He's the author of The President's Man.
He's a former personal aide and then deputy assistant to President Richard Nixon.
We're talking here about the enigma of Nixon.
Let me start by asking you, Dwight, I mean, here you are now reflecting back on your earlier life, where at a young age, you found yourself right there in the middle of things, working with Bob Haldeman, who was the chief of staff, right there with Nixon, in a sense, managing Nixon's day.
And how does that experience feel to you now with some perspective and with some time having passed?
Well, it feels, because I've written The President's Man, it feels very familiar because I've spent so much time reflecting back using archival materials, my diaries, letters that had been exchanged with Bob Haldeman and so forth.

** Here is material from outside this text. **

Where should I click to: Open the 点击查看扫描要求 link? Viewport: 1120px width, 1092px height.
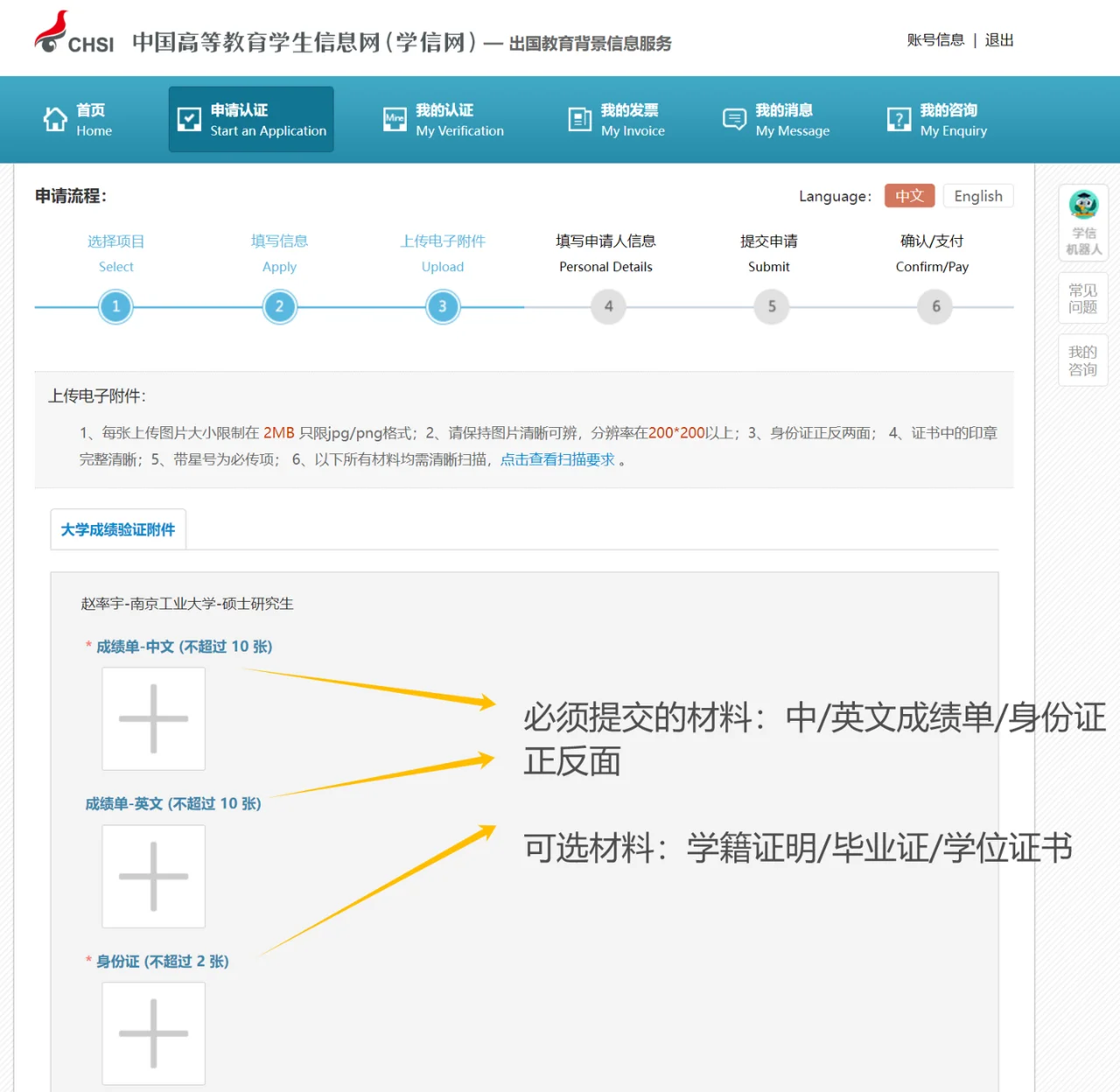click(x=557, y=459)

So right now the feelings are very raw.
I worked with a collaborator who was very helpful in that he He kept asking me as we did certain things, how does that feel?
And it's amazing how when you start focusing, you can...
Count up the feelings that you had 50 years ago.
For me, going back and doing this was a labor of love.
I admired the man so much.
And to be able to, at 81 years old, have the opportunity to go back and capture these memories, capture these events, and try to describe the man I knew was a real privilege.
I mean, the feeling I got as I read your book was almost a wistful sense that here was a man of genuine greatness who was undone.
There's the Greek phrase of the hamartia, which is sometimes described a little bit incorrectly as a tragic flaw.
But you say in your description of Nixon, he was a political genius, but he missed completely the dangers of Watergate.
Talk a little bit about what was it about Nixon that gave him a blind spot?
I mean, he knew that he hated the media.
He knew the media hated him.
He must have known that they were out to get him.
What made him blind to the dangers that they posed to his presidency?
Well, he was very aware of his adversaries.
The one thing that he was not aware of And that is the sad part of this whole thing, is that he was loyal and trusted his counsel, John Dean.
And for nine months, John Dean lied to Richard Nixon.
And we have this documented without question.
In the back of the book, we have the appendix.
A reader can take and go back into the appendix of our book and read the transcript.
And we also...
Give instructions, specific instructions on where to go on the internet with a laptop or whatever, and you can hear what Nixon and Dean are saying, as well as read the transcript.
And there is no question.
That John Dean completely misled Richard Nixon.
And so for nine months, he never knew the truth.
I used the comparison the other day, Denise, where, do you remember...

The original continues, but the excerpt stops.